Tagging images by path in Shotwell

I've finally decided to use an image manager, and since it comes with Ubuntu this week I've gone with Shotwell. I've got a directory hierarchy containing most of my images which is sort-of sorted already, and I'm probably going to keep adding to it, if for no other reason than force of habit.

I know that one of the wonderful features of these photo managers is that you can tag photos, and obviously a photo can be in more than one tag rather more easily than it can be in several directories.

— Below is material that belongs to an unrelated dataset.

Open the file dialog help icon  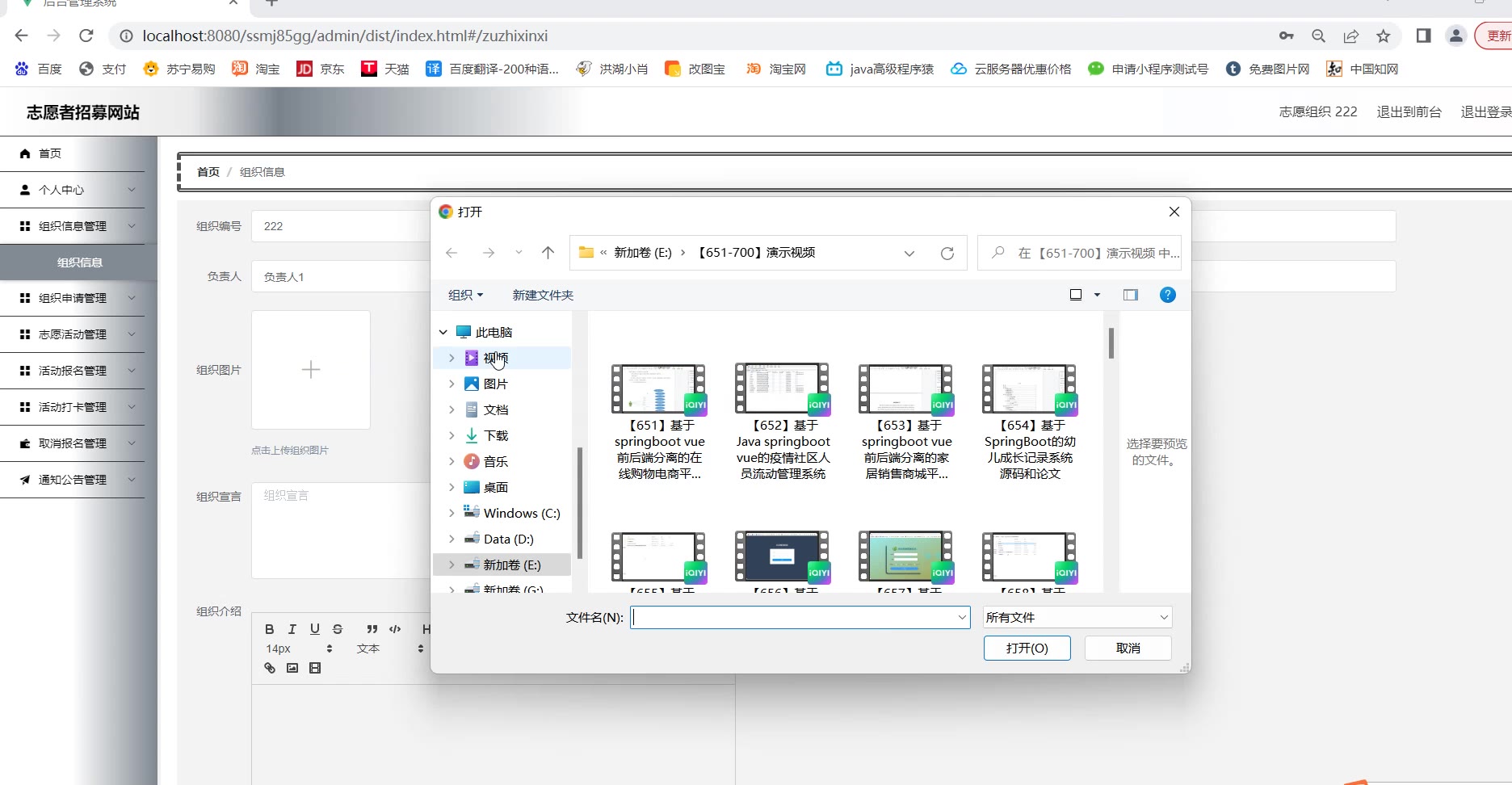(x=1167, y=295)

That said, all photo managers seem to have decided that an easy, fast way to tag photos isn't what's needed.

Additionally, shotwell's got this weird thing for hiding the fact that there's a filesystem from you, and I can't find any way to tag files by directory. So I've poked around the database and written a script to do it, which is below and here and pasted below in case I change my mind about file hierarchies later.

The oddest bit is the way the filenames are linked to the tags. The TagTable table has a field `photo_id_list` which contains a list of photo IDs in a format that I've not found anywhere else in the (admittedly not very extensive) db.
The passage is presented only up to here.